What Bhagat Singh wrote in 1928 appears to be valid even today when we see communal riots across the country, he added.
“Let it be known that Bhagat Singh and his companions carried forward the revolutionary nationalism of Aurbindo Ghosh, Sardar Ajit Singh and Gadar revolutionaries and had very distinct views of organising society on equality and fraternity along with liberty from social evils like communalism and casteism. Whereas today the Centre government led by BJP stands for Hindu nationalism against the secular culture of the country and tends to act for the benefits corporates,” said Prof Jagmohan.
Gurmit Singh, a trustee of Desh Bhagat Yadgar Hall, Jalandhar, said: “Bhagat Singh had diagnosed that inequality in the society can never bring real freedom and advocated socialist way of working where everyone has equal rights to work and earn.

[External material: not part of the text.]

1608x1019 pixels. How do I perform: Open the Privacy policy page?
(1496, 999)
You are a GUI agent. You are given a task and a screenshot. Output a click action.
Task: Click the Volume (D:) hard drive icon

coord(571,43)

He wrote about the universal brotherhood and this is what our farmers’ protest is representing where farmers are being treated just as a farmers and not as individuals belonging to any religion.”

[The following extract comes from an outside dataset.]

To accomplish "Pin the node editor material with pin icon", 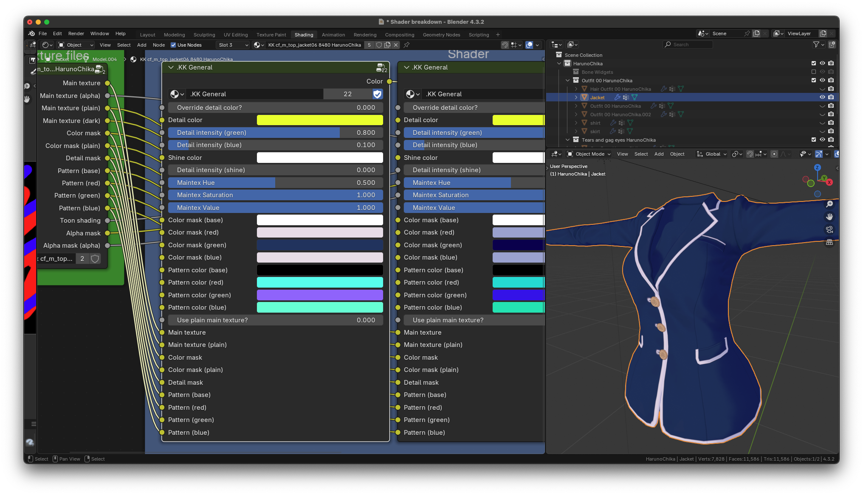I will pyautogui.click(x=406, y=45).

“He was aware that when the government and government systems fail to solve the issues of the people they adopt tactics to divide them on the name of religion and caste and the same is happening today,” said another expert. Communal riots was a tool used by the British to divide people in India and the same is happening in free India, he added.
Gurmeet Singh pointed out that despite having the right to equality as our fundamental right, a large number of complaints are received by our National Commission for Scheduled Caste every year about atrocities against Dalits.
They (Bhagat Singh and his fellow revolutionaries) wrote that “by revolution we mean the end of the miseries of capitalist wars,” said Prof Singh, adding that still the common man of the country is fighting with various types of miseries and millions are living below the poverty line having no proper means to earn their living and for them freedom exists nowhere.